Essentially, with a CDO a debt is broken down into little pieces and repackaged and sold on in senior and junior debt tranches, rated AAA though BB to unrated equity (that is, high risk).
If anything goes wrong senior debt gets repaid before junior debt. Typically, senior debt, being less risky, has a lower yield and is considered a safer bet. (Remember, it's all a bet, however good their suit and however white their smile.)

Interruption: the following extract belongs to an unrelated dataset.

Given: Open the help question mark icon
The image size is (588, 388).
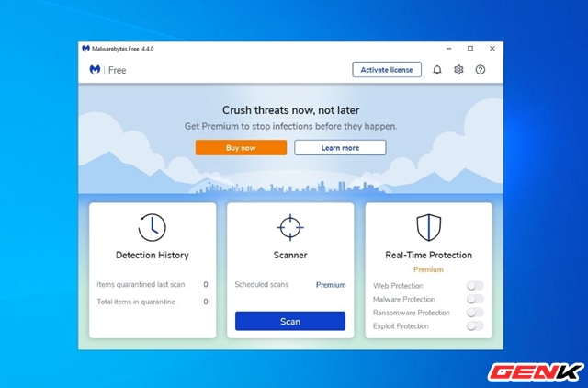Looking at the screenshot, I should pyautogui.click(x=480, y=70).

More interestingly - or panic-inducing if you are exposed to these leveraged instruments - is that the value of many CDO's are unknown to both the holder and the seller because of their intricate constituent parts. They are, afterall, comprised of bits of loans from all over the markets. Obviously, because people are lazy and loathe to expose their own ignorance, this all goes unquestioned for the most part. For which read "whilst everybody is making money". Except that at some stage the markets head South. And then the finger pointing begins.
When markets become shaky - as they were in the Summer of 2007 - everybody tries to offload the undesirable CDO's except nobody wants to buy them. So they are instead forced to sell their higher quality holdings, blue chip shares and the such. As a consequence other markets begin to fall and the cause of the fuss - CDO's - are downgraded yet again and even more holdings need to be sold. And thus the vicious spiral continues until everybody wakes up to the fact that the markets are just one big casino and the loss of one spin of the wheel shouldn't be a cause for mass hysteria.